Customers running Exchange hybrid will receive a new option in the Exchange admin center, which will show the status of their connect Exchange servers running on-premises. This overview should help administrators keep track of their on-premises Exchange server versions as well as give a glance at their organization’s state of supportability. Of course, this data is only available if an organization agreed to send diagnostic data to Microsoft, which is chosen at setup time or can be configured afterwards using Set-ExchangeServer -Identity <ServerName> -DataCollectionEnabled:$<true|false>. ETA for this change is H2 2022, while Exchange 2019 receives a similar feature H1 2023.
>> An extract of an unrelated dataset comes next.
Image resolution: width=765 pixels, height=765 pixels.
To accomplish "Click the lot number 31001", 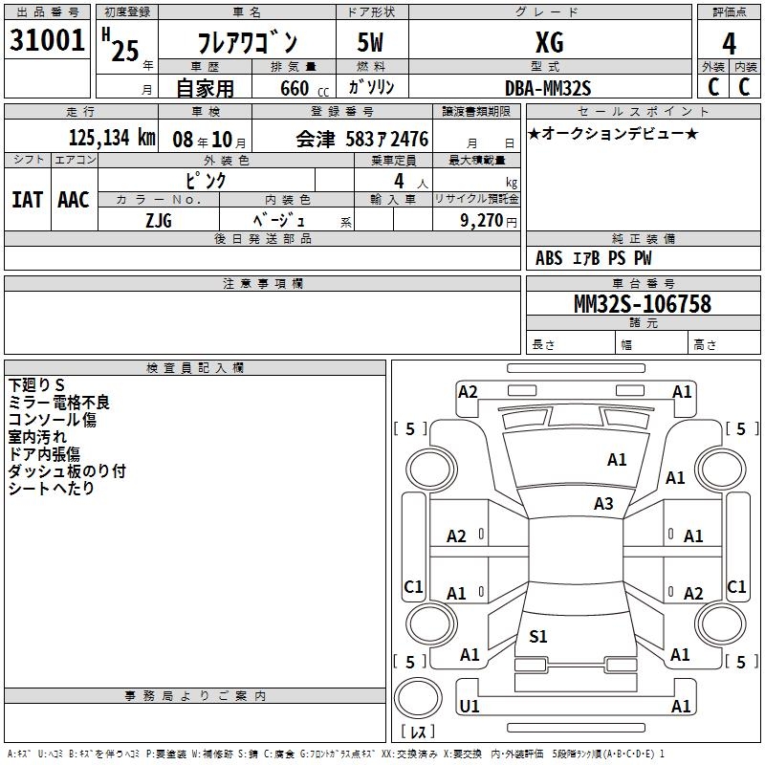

The Hybrid Configuration Wizard (HCW) will receive an update which will allow admins to skip steps. This is important for customers that deployed Exchange hybrid and need to re-run the HCW. Currently, the HCW requires performing all underlying steps which might be unnecessary, or not desirable due to heavy manual customizations to the Exchange hybrid configuration. The ETA of this change is H2 2022.
For the Exchange Emergency Mitigation Service (EEMS), which is available in Exchange Server 2019 and 2016, Microsoft will provide a script which can remove obsolete mitigations from the Exchange EEMS service. EEMS blocks potential threats by updating IIS URL Rewrite rules provided and updated from its repository at Microsoft. Currently, those mitigations never get removed thus eventually creating polluted set of rules.
After 8 years of absence, the Microsoft Exchange Conference will be back. Unfortunately, it will be an online event, but consider the glass half full, and mark September 13-14 in your calendars. MEC will be two days full of Exchange related sessions, presented by Microsoft as well as independent subject matter experts on Exchange-related news, as well as technically and developer-oriented topics. You can register here.
After the demise of UserVoice for providing Microsoft direct feedback on issues and submit feature requests, it took some time for Microsoft to come up with a proper replacement. The Feedback Portal was introduced, and several products received their spot. Only recently communities opened for Exchange Online as well as Exchange Server. If you have anything to communicate with Microsoft regarding Exchange, submit your feedback or upvote existing feedback items.
It is good to hear Microsoft explicitly stating they continue to develop and support Exchange server. This gives customers running it on-premises perspective and removes any doubt. To accomplish this, you do need to get current to receive all these feature changes, which should not be a surprise. I also do know from personal experience that for some reason there are still customers out there running Exchange Server 2010 or 2007 for whatever reason. I do not know how these organizations justify running products not receiving any security updates for years. Apparently, there is still a long way to go for some organizations. Staying put is not an option, and not investing can sound like saving money, but becomes more expensive quick when a malicious actor forces your hand.